BEGIN Records shown

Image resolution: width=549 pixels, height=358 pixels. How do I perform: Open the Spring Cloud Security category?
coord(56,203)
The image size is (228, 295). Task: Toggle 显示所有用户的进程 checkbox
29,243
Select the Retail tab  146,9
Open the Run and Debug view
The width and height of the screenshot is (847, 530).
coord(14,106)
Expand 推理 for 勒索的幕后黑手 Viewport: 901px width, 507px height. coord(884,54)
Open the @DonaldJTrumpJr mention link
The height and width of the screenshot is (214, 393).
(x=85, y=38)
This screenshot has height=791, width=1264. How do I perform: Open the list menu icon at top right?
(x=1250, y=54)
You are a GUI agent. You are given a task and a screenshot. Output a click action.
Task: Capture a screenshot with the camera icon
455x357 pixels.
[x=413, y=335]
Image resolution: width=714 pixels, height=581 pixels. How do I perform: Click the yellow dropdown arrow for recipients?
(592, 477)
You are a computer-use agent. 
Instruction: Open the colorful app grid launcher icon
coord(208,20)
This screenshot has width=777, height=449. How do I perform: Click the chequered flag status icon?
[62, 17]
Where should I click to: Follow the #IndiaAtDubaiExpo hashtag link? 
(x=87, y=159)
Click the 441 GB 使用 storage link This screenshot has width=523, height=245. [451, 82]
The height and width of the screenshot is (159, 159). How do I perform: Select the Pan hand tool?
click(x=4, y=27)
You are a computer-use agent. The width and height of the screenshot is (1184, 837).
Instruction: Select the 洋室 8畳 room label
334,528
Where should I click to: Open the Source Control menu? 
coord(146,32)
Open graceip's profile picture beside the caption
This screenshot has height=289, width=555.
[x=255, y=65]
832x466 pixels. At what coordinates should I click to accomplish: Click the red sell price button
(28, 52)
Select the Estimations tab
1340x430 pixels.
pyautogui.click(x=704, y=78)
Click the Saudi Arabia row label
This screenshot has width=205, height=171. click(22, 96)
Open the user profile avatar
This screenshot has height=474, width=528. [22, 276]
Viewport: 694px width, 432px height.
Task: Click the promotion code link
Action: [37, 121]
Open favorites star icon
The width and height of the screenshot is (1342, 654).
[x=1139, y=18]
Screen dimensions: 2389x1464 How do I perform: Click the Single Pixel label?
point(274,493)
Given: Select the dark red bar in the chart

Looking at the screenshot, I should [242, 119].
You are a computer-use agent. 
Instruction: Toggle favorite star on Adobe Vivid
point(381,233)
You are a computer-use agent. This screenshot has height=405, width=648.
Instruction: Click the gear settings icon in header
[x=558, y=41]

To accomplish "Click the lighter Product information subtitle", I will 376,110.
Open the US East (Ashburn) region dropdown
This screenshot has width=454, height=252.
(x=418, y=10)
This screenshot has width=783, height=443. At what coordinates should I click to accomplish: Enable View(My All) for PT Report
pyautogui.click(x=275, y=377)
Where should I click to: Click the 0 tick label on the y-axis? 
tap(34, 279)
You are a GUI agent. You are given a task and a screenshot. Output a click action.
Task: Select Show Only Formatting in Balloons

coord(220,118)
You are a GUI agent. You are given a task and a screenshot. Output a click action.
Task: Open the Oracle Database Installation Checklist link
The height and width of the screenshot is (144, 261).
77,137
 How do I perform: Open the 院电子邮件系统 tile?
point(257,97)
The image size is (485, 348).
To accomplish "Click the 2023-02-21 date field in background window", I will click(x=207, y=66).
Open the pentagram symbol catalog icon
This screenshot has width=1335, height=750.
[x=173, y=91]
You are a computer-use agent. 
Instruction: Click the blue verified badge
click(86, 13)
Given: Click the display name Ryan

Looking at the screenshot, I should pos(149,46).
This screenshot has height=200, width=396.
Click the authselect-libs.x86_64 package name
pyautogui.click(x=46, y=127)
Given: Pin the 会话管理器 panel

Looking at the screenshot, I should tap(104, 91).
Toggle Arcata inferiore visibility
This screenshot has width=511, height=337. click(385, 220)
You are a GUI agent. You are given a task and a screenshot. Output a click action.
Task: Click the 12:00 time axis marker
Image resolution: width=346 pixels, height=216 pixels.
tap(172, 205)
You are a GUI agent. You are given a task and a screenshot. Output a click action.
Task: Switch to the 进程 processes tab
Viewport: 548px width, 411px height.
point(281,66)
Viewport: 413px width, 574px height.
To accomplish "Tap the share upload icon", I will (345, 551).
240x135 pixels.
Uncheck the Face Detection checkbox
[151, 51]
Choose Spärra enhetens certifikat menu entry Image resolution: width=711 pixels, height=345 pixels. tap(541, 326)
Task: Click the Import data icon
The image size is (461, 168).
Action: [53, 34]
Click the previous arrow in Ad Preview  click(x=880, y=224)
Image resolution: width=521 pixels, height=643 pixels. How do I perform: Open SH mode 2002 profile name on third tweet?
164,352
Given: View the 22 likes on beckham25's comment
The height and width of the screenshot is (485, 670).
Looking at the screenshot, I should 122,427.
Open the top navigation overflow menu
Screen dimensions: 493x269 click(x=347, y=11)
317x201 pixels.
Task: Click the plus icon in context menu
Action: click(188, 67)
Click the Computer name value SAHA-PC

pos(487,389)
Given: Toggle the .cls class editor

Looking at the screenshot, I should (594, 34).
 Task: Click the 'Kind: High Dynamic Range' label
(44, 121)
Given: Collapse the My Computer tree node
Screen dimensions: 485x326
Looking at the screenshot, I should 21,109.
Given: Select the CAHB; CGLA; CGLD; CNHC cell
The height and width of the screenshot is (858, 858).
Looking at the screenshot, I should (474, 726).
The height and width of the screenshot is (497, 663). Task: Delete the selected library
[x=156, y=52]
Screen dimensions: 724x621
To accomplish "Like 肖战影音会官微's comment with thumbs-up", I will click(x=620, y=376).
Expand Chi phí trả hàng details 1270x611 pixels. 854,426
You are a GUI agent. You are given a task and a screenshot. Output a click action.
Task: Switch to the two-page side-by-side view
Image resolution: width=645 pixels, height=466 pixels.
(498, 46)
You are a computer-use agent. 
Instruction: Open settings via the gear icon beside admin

END Records shown

Aim of the task: Once you reach the line with "Task: Click the 12:00 time axis marker" in the data above, copy it and every line after it exactly, up to and including the line with "Expand Chi phí".

Task response:
Task: Click the 12:00 time axis marker
Image resolution: width=346 pixels, height=216 pixels.
tap(172, 205)
You are a GUI agent. You are given a task and a screenshot. Output a click action.
Task: Switch to the 进程 processes tab
Viewport: 548px width, 411px height.
point(281,66)
Viewport: 413px width, 574px height.
To accomplish "Tap the share upload icon", I will (345, 551).
240x135 pixels.
Uncheck the Face Detection checkbox
[151, 51]
Choose Spärra enhetens certifikat menu entry Image resolution: width=711 pixels, height=345 pixels. tap(541, 326)
Task: Click the Import data icon
The image size is (461, 168).
Action: [53, 34]
Click the previous arrow in Ad Preview  click(x=880, y=224)
Image resolution: width=521 pixels, height=643 pixels. How do I perform: Open SH mode 2002 profile name on third tweet?
164,352
Given: View the 22 likes on beckham25's comment
The height and width of the screenshot is (485, 670).
Looking at the screenshot, I should 122,427.
Open the top navigation overflow menu
Screen dimensions: 493x269 click(x=347, y=11)
317x201 pixels.
Task: Click the plus icon in context menu
Action: click(188, 67)
Click the Computer name value SAHA-PC

pos(487,389)
Given: Toggle the .cls class editor

Looking at the screenshot, I should (594, 34).
 Task: Click the 'Kind: High Dynamic Range' label
(44, 121)
Given: Collapse the My Computer tree node
Screen dimensions: 485x326
Looking at the screenshot, I should 21,109.
Given: Select the CAHB; CGLA; CGLD; CNHC cell
The height and width of the screenshot is (858, 858).
Looking at the screenshot, I should (474, 726).
The height and width of the screenshot is (497, 663). Task: Delete the selected library
[x=156, y=52]
Screen dimensions: 724x621
To accomplish "Like 肖战影音会官微's comment with thumbs-up", I will click(x=620, y=376).
Expand Chi phí trả hàng details 1270x611 pixels. 854,426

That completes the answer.